— The American Cancer Society reports that 94 percent of patients diagnosed with pancreatic cancer will die within five years. The average life expectancy is five to seven months, making this form of cancer the one with the lowest survival rate of all cancers tracked.
For one Brownsburg family, that hit home especially hard this year when Shelly Parpart died in April at the age of 38 after being diagnosed with pancreatic cancer only a year prior.
Amy Parpart, Shelly’s sister-in-law, said she knew that something had to be done. With the loss of Shelly and the relative under-exposure of this deadly cancer, the Parpart family started raising money for the cause and participated in the Purple Stride Indianapolis 2013 walk rcently, one that saw unprecedented success.
The Parparts brought 18 people to the event and raised $4,100, part of the record 1,300 participants and $120,000 raised at the event, a 30 percent increase from 2012.
“After she died, I felt like I really needed to do something,” Amy said. “(Shelly) was a very giving person, and I felt very odd just writing a check.

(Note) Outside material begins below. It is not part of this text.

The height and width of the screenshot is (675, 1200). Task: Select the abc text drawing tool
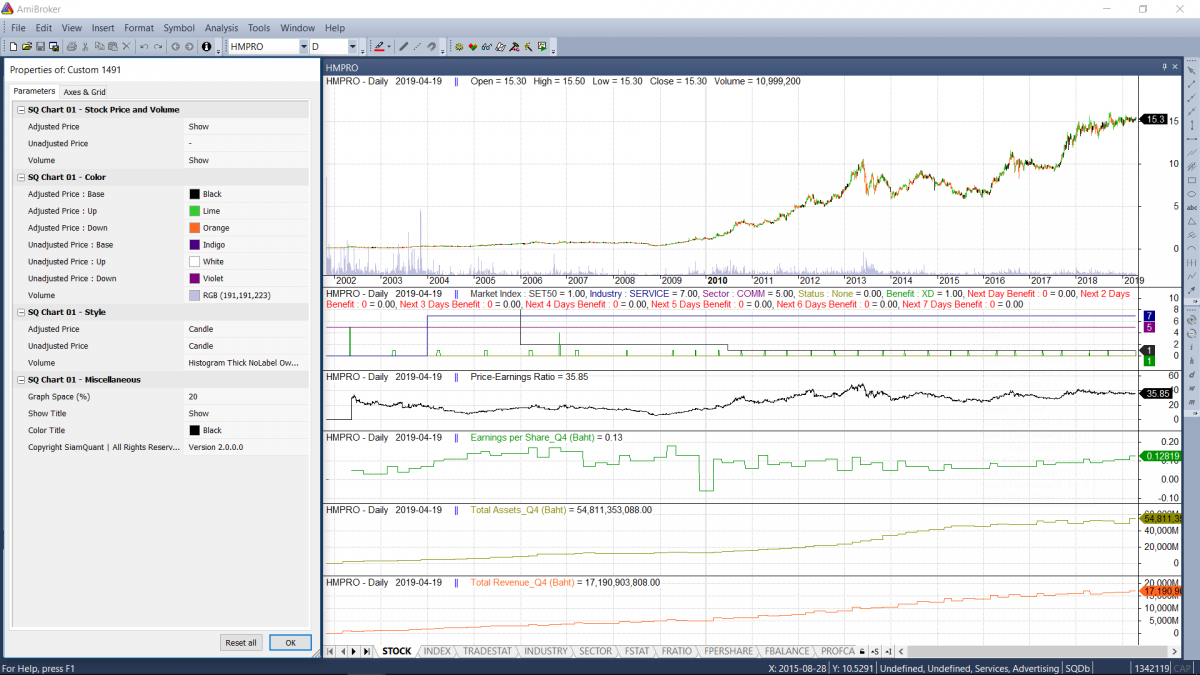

I felt like I needed to get involved. She honestly was the kindest and most empathetic person I have ever met. She and her husband were the first people in my husband's family I met in 2001 when I was dating my husband, and they made me feel so welcome.”
Like Amy, Shelly was a nurse. The two forged a friendship when Amy started dating her now husband, Roy. She said the lives Shelly touched were many, and that her loss was a staggering blow to the family.
At the outset, the goal was to raise $1,000, but Amy said they soon realized that was a low ceiling, as friends from all over started donating to the cause.
“Pancreatic cancer accounts for about 3 percent of total cancer diagnoses per year in the United States,” Amy said. “The mortality rate is incredibly high. The problem is that most people don’t develop symptoms for the cancer until it’s too late, and the symptoms are often really vague.”
She said that Shelly and the lack of exposure for the disease have driven her new passion to help find a cure, or at least better methodology to treat it so those who develop it may survive longer in the future.
The National Cancer Institute spent an estimated $96.7 million on pancreatic cancer research in 2010, but that represents only 2 percent of the approximate $5 billion annual cancer research budget for that year.
“Most people aren’t even surgical candidates by the time it’s picked up and that makes it really difficult to treat,” Amy said. “Unfortunately, pancreatic cancer gets (somewhat) dismal funding from the NCI.”
She said that this past weekend’s event, held near the IUPUI campus, shows that the word is getting out and more people are paying attention to the fight. She plans on making the event an annual one she participates and raises funds for.
“I think people are starting to learn more about pancreatic cancer,” she said. “I think it’s a very passionate group.”
As for #TeamShelly, which she called the fundraising effort this year, she hopes it pays honor to someone she will always miss.
“I think this event showed how much (Shelly) meant to so many people, how she was loved by so many,” Amy said. “I think it shows how willing people were to chip in and help this very important cause. I was really surprised with how much we were able to do.”
Donations may be made and more information gleaned about the fight against pancreatic cancer online at pancan.org.